With $174 and 11 weeks, H&R Block will teach you to fuck up tax returns like the pros.

“You’ll learn how to help others get the most from their taxes by spotting the most overlooked deductions,” — like listing fake babies! (An undercover report in April found H&R Blocks encouraging customers to list non-existent children to get more tax credits).

Question: is learning how to prepare fraudulent returns part of this class or is that an advanced curriculum?

(Thanks to Christy!)


Edit Your Comment

  1. Anonymously says:

    I took this course and they always taught us how to fill out returns legally and ethically. It was a good course and I’ll be happen to answer any questions people have about it.

  2. kostia says:

    I’ll second that; my dad took it many years ago and has always considered it a great investment.

  3. HawkWolf says:

    claiming nonexistant babies on your tax return? “AWW, PEG!”

    Come on, they stole that one from m-f-ing “Married: With Children”!

  4. Consumer007 says:

    Well, guess I’m divided given the comments here. Guess I’ll say this. It may be a completely valid decent course, but that doesn’t change the fact that they were BUSTED for cheating on their own corporate tax return to the tune of $32 million (story at http://www.redherring.com/Article.aspx?a=15850&hed=H%26R%2… so nobody will ever trust them again. I mean after all, when you cheat and mess up at the thing you claim you’re an expert at, well, credibility is shot forever…

  5. Anonymously says:

    Yep, that’s pretty shitty.
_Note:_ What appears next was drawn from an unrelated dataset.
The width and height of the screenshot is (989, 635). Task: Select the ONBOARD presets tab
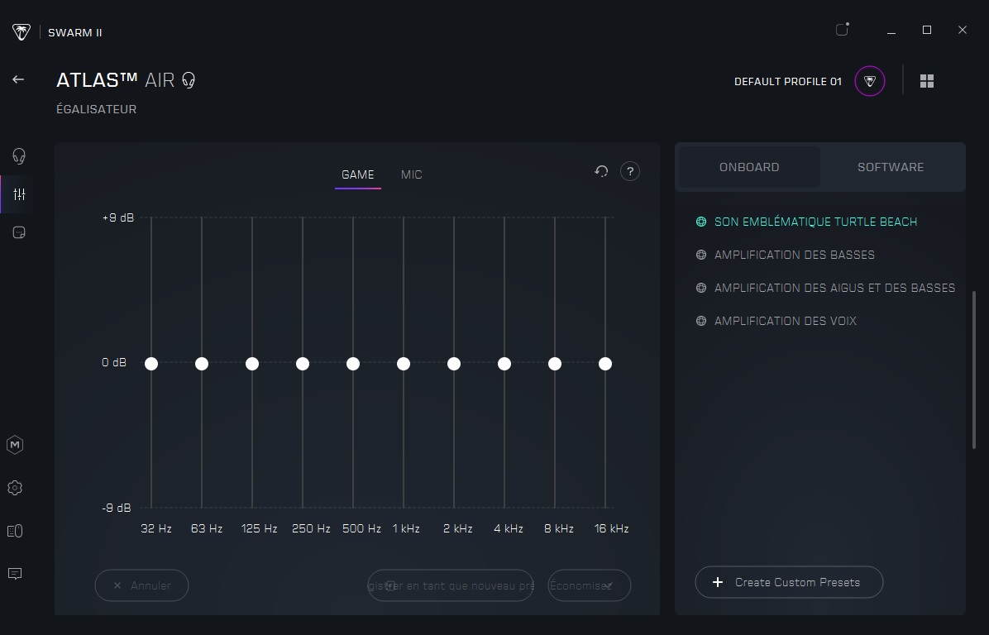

To quote that article:
    Observers see this as a potentially big problem for Block.

    “Clearly it’s a public relations nightmare for them,” said Laurence K. Zuckerman, CPA, a Long Island, New York, tax practitioner who holds a master’s degree in taxation. “Realistically, preparing corporate returns is an inherently more difficult and complicated task than preparing tax returns for individuals en masse.”

    Yeah, they should have had their stuff together, but I think this might be a case of “throwing the baby out with the bath water.”